§ **WHAT IS BEING ASKED**
In the entries that follow, the lines from the one with "Image resolution: width=1915" through the one with "Given: Click the Record button icon" are the ones to write out, exactly and with both ends included. Nothing else should appear.

§ **Stored records**

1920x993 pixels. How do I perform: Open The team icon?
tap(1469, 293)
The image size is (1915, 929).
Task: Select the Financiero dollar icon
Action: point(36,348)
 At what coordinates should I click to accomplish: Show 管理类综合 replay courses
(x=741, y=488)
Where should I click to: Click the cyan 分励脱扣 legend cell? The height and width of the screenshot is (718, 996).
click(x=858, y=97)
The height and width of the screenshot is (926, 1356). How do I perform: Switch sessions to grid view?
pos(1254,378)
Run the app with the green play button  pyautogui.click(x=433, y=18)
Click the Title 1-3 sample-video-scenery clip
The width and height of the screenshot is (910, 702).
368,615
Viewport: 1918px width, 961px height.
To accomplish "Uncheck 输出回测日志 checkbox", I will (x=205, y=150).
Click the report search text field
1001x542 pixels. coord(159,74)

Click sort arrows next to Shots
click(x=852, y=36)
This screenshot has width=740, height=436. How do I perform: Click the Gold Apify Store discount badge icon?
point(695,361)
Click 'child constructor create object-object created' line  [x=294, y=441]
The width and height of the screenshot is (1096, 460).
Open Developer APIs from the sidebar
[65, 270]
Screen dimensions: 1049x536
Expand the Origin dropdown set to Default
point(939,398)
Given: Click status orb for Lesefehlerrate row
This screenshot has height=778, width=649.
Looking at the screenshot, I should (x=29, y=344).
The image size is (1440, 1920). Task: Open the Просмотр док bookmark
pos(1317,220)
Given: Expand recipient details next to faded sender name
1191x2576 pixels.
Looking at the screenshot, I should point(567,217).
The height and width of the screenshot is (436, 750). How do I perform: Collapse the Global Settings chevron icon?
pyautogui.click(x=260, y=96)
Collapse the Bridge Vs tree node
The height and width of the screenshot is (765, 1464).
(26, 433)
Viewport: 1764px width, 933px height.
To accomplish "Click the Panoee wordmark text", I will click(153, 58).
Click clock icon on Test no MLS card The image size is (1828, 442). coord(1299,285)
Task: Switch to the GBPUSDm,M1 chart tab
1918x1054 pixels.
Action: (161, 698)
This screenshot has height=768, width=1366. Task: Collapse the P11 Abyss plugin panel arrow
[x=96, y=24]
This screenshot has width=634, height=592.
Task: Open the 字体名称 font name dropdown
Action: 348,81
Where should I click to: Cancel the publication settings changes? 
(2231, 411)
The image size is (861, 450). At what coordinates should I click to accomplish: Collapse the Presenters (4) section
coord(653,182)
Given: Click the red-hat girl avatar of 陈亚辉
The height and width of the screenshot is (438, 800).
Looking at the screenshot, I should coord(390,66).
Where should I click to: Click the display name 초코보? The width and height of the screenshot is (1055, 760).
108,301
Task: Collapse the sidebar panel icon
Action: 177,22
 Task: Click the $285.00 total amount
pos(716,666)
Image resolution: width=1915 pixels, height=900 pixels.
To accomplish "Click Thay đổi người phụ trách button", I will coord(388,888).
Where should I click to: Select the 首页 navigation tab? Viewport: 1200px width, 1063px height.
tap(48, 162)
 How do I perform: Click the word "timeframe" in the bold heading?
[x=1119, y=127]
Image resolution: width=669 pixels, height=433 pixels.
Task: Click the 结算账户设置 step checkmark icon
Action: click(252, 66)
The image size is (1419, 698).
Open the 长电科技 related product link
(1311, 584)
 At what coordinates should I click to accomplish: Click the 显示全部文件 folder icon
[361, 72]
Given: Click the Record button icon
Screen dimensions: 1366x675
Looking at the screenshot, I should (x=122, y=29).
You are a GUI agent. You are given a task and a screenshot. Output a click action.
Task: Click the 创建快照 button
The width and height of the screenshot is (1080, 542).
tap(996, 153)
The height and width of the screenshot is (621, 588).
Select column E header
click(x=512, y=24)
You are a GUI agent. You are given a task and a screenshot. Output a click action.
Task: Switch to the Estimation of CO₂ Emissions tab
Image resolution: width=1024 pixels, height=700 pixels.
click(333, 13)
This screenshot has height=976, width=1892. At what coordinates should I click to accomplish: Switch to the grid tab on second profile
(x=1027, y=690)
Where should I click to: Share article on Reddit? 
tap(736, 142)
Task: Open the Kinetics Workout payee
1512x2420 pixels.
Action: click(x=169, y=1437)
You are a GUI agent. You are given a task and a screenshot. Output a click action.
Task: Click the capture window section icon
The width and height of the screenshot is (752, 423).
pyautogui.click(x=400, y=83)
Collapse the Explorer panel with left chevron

§ **REPLY**
Image resolution: width=1915 pixels, height=900 pixels.
To accomplish "Click Thay đổi người phụ trách button", I will coord(388,888).
Where should I click to: Select the 首页 navigation tab? Viewport: 1200px width, 1063px height.
tap(48, 162)
 How do I perform: Click the word "timeframe" in the bold heading?
[x=1119, y=127]
Image resolution: width=669 pixels, height=433 pixels.
Task: Click the 结算账户设置 step checkmark icon
Action: click(252, 66)
The image size is (1419, 698).
Open the 长电科技 related product link
(1311, 584)
 At what coordinates should I click to accomplish: Click the 显示全部文件 folder icon
[361, 72]
Given: Click the Record button icon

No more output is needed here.